Storage Fit Learning with Unlabeled Data

Storage Fit Learning with Unlabeled Data

Bo-Jian Hou, Lijun Zhang, Zhi-Hua Zhou

Proceedings of the Twenty-Sixth International Joint Conference on Artificial Intelligence
Main track. Pages 1844-1850. https://doi.org/10.24963/ijcai.2017/256

By using abundant unlabeled data, semi-supervised learning approaches have been found very useful in various tasks. Existing approaches, however, neglect the fact that the storage available for the learning process is different under different situations, and thus, the learning approaches should be flexible subject to the storage budget limit. In this paper, we focus on graph-based semi-supervised learning and propose two storage fit learning approaches which can adjust their behaviors to different storage budgets. Specifically, we utilize techniques of low-rank matrix approximation to find a low-rank approximator of the similarity matrix so as to reduce the space complexity. The first approach is based on stochastic optimization, which is an iterative approach that converges to the optimal low-rank approximator globally.
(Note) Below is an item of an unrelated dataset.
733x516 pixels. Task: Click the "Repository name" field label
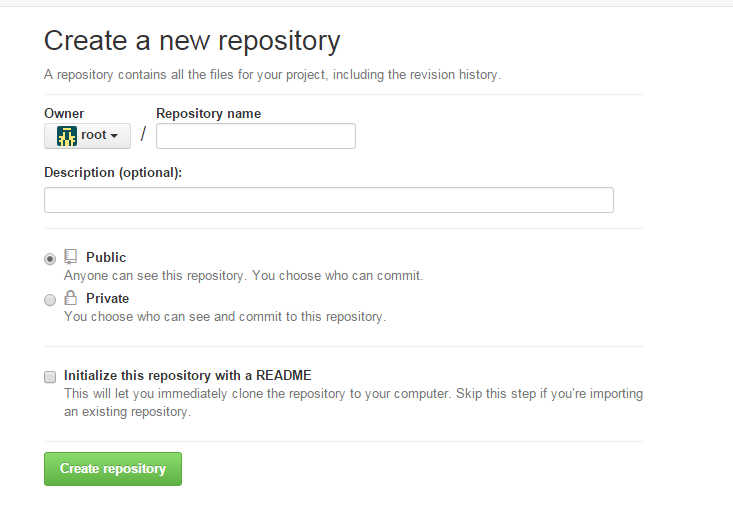tap(208, 114)

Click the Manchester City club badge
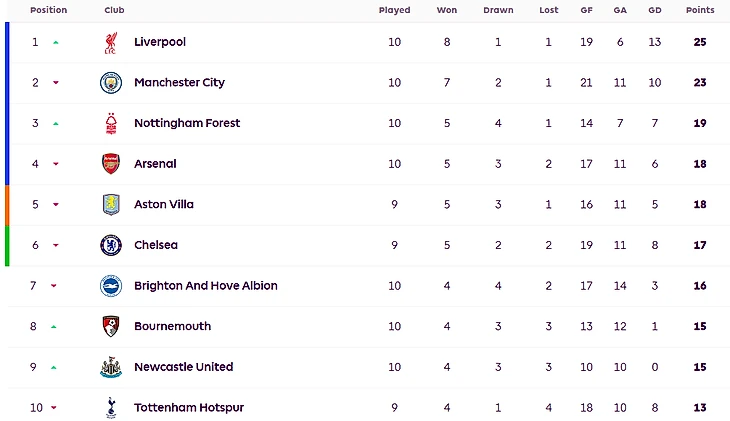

The second approach is based on Nystrom method, which can find a good low-rank approximator efficiently and is suitable for real-time applications. Experiments on classification tasks show that the proposed methods can fit dynamically different storage budgets and obtain good performances in different scenarios.
Keywords:
Machine Learning: Cost-Sensitive Learning
Machine Learning: Semi-Supervised Learning